Items from a data source
┌──
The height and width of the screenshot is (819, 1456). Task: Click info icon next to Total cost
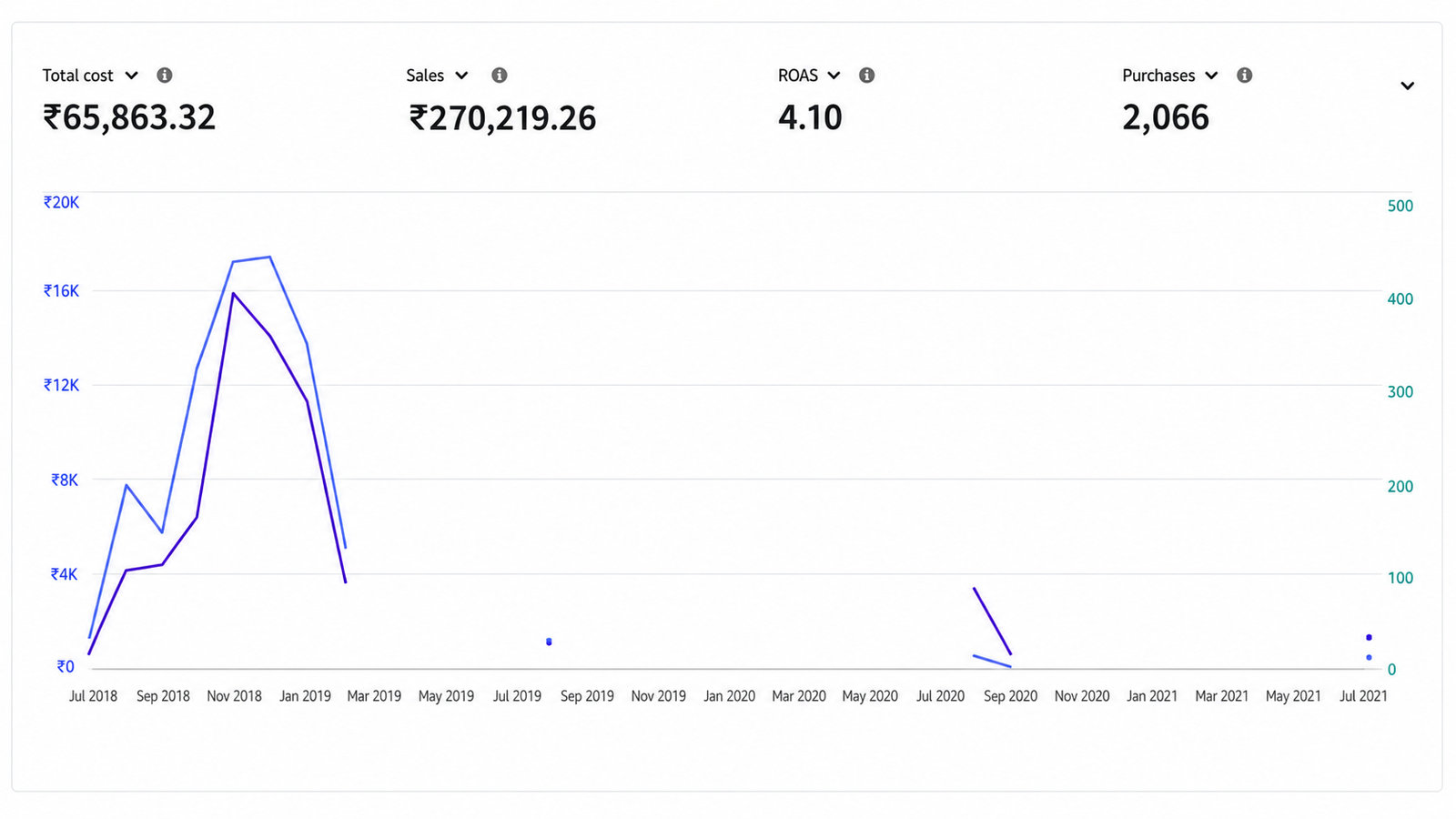(x=165, y=76)
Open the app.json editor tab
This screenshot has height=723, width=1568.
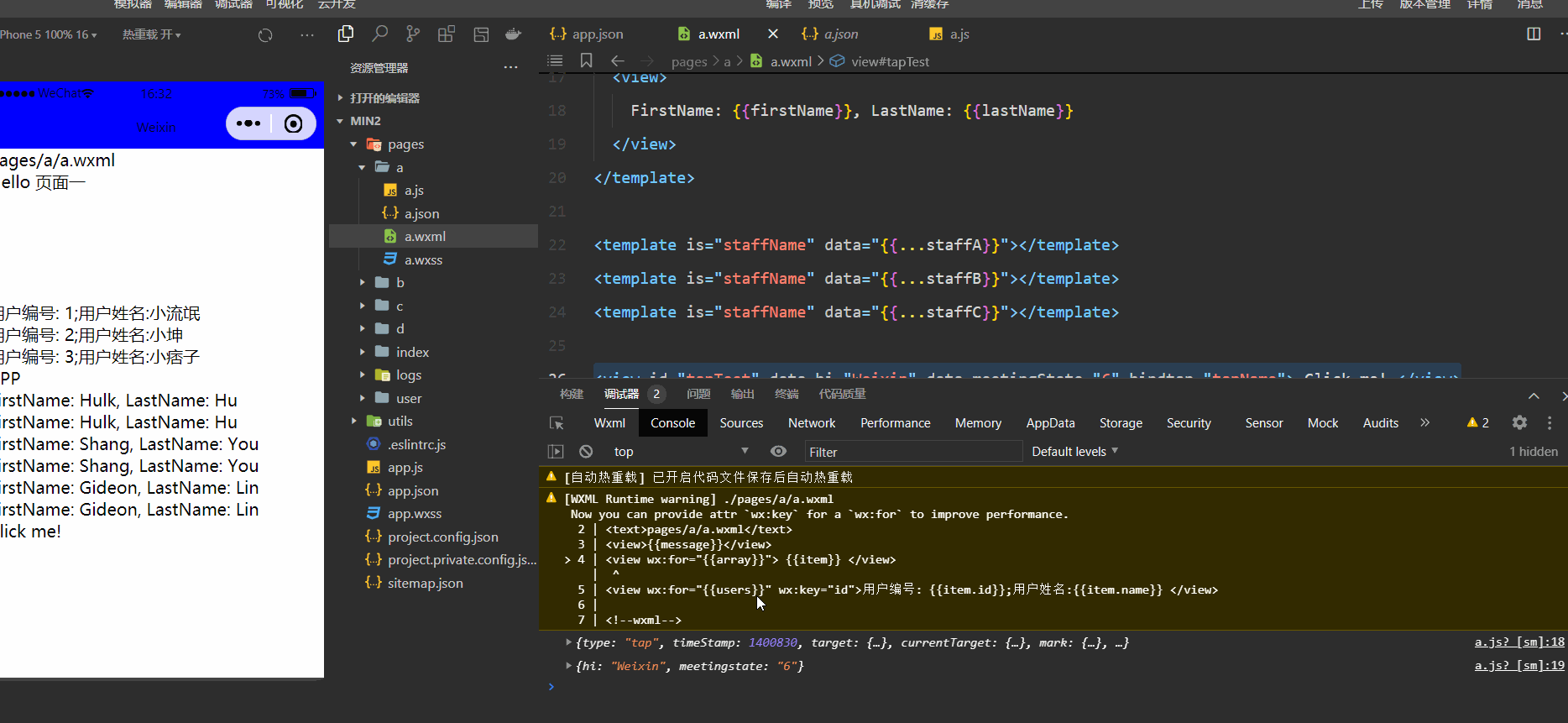point(597,34)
└──
EXERCISE REQUIREMENTS :: Omit the pictures, then give all the lines above again exactly.

ANSWER SECTION ::
The height and width of the screenshot is (819, 1456). Task: Click info icon next to Total cost
(x=165, y=76)
Open the app.json editor tab
This screenshot has height=723, width=1568.
point(597,34)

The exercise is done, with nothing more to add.